# Infuse 4 Pro



## Nonath (17 Janvier 2016)

Salut à tous, qui utilise Infuse4 Pro ATV 4


----------



## Nonath (18 Janvier 2016)

Apres avoir mis l'appli dans apple TV4 et comparé avec Plex, je suis très satisfait d'Infuse pro, surtout le downmix du Dolby et DTS vers mon ampli et les infos du films se font toutes seuls, même pour rectifier une infos c'est très facile. 9€99, mais sur du long terme ça vaut le coup.


----------



## LukeSkywalker (19 Janvier 2016)

Est-ce que vous rencontrez des problèmes pour lire certaines vidéos depuis la dernière mise à jour?


----------



## mikouz (19 Janvier 2016)

Aucun problème de lecture que ce soit un .avi de 700mo ou un .mkv de 15go


----------



## Nonath (20 Janvier 2016)

Mes fichiers sont des MKV, TS et M2TS et ce jusqu'à 35go et aucun soucis de lecture.


----------



## LukeSkywalker (20 Janvier 2016)

De mon côté j'ai des soucis avec certains fichiers que j'arrivais à lire avant la mise à jour et que je peux plus lire maintenant. Ils viennent tous du même lot, une série téléchargée d'un coup. Je vais essayer de désinstaller puis de réinstaller l'app.


----------



## Nonath (20 Janvier 2016)

par contre très sensible au titre du film, par exemple pas trop d'espace entre chaque mots. Sur le concert de Stromaé j'avais 2 espaces entre Stromaé et un tiré, et bien il me trouvait pas le fichier du concert alors qu'avec Plex il n'y avait pas de soucis.
J'ai juste bien renommé le fichier et c'était bon.


----------



## jul.jules.dada (22 Janvier 2016)

En ce qui me concerne j'en suis très satisfait à une exception près.
Certains films ne passent pas en Dolby via le HDMI sur les HP de ma télé (une ancienne Sony Bravia KDL quelque chose de 2008, je vais essayer de retrouver la référence exacte).
Le son est supplanté par un bruit parasite.
J'enlève le Dolby via HDMI et le problème est réglé.
Une suggestion pour éliminer le problème ?


----------



## Nonath (22 Janvier 2016)

Je ne sais pas, perso toutes mes HDMI passe par mon Ampli AV Marantz SR7007 avant d'aller sur la TV.
Essaye de changer ton cable HDMI on ne sait jamais.


----------



## Nonath (6 Avril 2016)

Mise à jour de Infuse4 le 04/04/16


----------



## fredelzz (10 Avril 2016)

J'ai Infuse pro v4.1 et depuis hier, sur mon Ipad, je n'arrive plus à supprimer mes fichiers avec l'icône de la poubelle qui est désormais grisée... Quelqu'un peut-il m'aider? Merci!
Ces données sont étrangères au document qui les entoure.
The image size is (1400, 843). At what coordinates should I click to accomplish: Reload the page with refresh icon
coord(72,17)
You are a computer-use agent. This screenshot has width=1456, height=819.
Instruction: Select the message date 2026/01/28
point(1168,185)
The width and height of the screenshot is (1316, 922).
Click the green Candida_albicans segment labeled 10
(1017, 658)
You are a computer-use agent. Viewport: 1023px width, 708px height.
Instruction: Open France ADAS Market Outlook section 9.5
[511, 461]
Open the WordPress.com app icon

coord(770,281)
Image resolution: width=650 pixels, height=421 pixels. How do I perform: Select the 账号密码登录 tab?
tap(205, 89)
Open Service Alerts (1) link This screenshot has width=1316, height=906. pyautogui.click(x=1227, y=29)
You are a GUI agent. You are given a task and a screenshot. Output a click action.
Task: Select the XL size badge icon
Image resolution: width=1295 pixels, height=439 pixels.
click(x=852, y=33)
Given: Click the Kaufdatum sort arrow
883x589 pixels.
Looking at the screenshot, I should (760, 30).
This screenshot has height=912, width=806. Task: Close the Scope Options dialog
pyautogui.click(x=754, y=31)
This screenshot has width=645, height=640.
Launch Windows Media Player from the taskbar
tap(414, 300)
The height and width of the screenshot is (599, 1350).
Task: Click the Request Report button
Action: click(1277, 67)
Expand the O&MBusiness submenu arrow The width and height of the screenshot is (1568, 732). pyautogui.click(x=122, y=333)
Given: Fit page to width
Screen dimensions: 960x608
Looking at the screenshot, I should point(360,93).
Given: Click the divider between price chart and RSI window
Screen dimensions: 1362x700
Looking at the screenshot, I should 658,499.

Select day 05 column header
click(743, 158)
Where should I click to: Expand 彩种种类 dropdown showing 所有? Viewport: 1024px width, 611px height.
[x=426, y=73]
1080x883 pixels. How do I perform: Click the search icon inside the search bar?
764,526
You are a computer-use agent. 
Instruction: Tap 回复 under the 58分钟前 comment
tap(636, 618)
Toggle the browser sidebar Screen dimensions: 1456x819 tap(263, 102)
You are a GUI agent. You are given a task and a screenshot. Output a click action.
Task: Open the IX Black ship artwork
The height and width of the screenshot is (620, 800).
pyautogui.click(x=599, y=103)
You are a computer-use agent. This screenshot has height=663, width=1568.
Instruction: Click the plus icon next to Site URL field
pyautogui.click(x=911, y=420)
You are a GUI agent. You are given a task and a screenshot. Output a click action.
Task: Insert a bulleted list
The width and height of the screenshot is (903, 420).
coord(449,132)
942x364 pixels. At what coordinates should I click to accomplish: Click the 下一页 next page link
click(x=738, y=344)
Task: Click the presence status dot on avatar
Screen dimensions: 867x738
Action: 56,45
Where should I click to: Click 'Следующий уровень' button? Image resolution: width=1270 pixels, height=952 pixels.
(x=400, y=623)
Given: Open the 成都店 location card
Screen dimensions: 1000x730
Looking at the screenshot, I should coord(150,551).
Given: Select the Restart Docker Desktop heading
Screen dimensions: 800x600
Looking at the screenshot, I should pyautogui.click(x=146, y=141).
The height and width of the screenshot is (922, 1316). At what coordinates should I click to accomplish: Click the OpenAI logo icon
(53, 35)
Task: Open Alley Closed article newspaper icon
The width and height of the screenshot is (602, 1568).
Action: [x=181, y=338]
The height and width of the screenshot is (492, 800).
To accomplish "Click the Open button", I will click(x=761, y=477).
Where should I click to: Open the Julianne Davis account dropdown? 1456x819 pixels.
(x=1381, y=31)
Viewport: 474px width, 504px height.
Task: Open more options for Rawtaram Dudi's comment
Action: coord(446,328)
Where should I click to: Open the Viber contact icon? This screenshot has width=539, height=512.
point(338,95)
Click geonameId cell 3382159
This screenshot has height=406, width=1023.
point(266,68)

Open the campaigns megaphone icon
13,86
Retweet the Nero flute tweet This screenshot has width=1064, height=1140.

Edit: je viens de trouver, c'est l'option "gestion des fichiers" qui avait été désactivée...


----------



## tixuoty (11 Avril 2016)

Bonjour à tous,

J'utilise Infuse sur AppleTV dernière génération.
Depuis la mise à jour en 4.1, je n'ai plus de son sur tous les fichiers avec codex DTS/Dolby, ...
Est-ce qu'il y a une solution?

Merci


----------



## Nonath (24 Mai 2016)

MAJ 4.2 Vais tester demain...
Traduction google

*Quoi de neuf dans 4.2 (tvOS)*

Tout nouveau Library View avec filtres dynamiques
Nouveau sélecteur d'illustration pour dossiers et bibliothèque favoris
Notes de Trakt personnalisés
Auto-sélectionner premier épisode TV unwatched
Episodes maintenant regroupés par saison en Watched Récemment
signe rationalisée en cours pour trakt
langues de sous-titres utilisés récemment sont maintenant regroupés
Mark dossiers à utiliser les métadonnées intégrées seulement
Reprendre l'invite affiche maintenant le temps de reprise
Autres Options de lecture en continu
Meilleur support pour 60+ vidéos fps
l'option Apple TV «Dolby Digital» fonctionne désormais avec 7.1 contenu
Amélioration de défilement télécommande universelle
comportement d'indexation améliorée
Amélioration de la navigation étagère inférieure
Amélioration double tap contrôles de navigation
Amélioration de l'affichage des DTS-HD MA noms de piste
Amélioration note invite trakt
Beaucoup, beaucoup d'autres améliorations et corrections mineures
*Quoi de neuf dans 4.2 (iOS)*

recherche Spotlight 
	

	
	
		
		

		
			




Notes de Trakt personnalisés
Auto-sélectionner premier épisode TV unwatched
Autres Options de lecture en continu
Groupe a récemment utilisé des langues près de haut de sous-titres menu de téléchargement
Mise à jour bibliothèque Dolby Audio
Appuyez sur un billet à l'extérieur pour fermer (iPad uniquement)
Les fichiers locaux peuvent maintenant être supprimés avec la gestion du fichier désactivé
problème de lecture Résolu affectant quelques vidéos Dolby ATMOS
Beaucoup, beaucoup d'autres améliorations et corrections mineures


----------



## nemrod (3 Août 2016)

Je viens d'installer une aTV 4 à mon Père avec Infuse, est-ce qu'il sait différencier les concerts comme catégorie dans la bibliothèque ? Merci.


----------



## Fiz41 (27 Décembre 2016)

Bonjour,

Je me permet de poster sur ce topic bien que j'utilise Infuse Pro 5.1

Sous protocole  UPnP/DLNA j'arrive à lire les fichiers avi et mp4 par exemple mais pas les mkv qui ne sont pas affichés sous Infuse sur l'Apple TV.
Sous protocole SMB, je vois les dossiers que j'ai partagé mais Infuse me dit qu'ils sont vides alors qu'en réalité non et ce quel que soit le le type de fichier (même les avi et mp4 qui passent ous UPnP/DLNA)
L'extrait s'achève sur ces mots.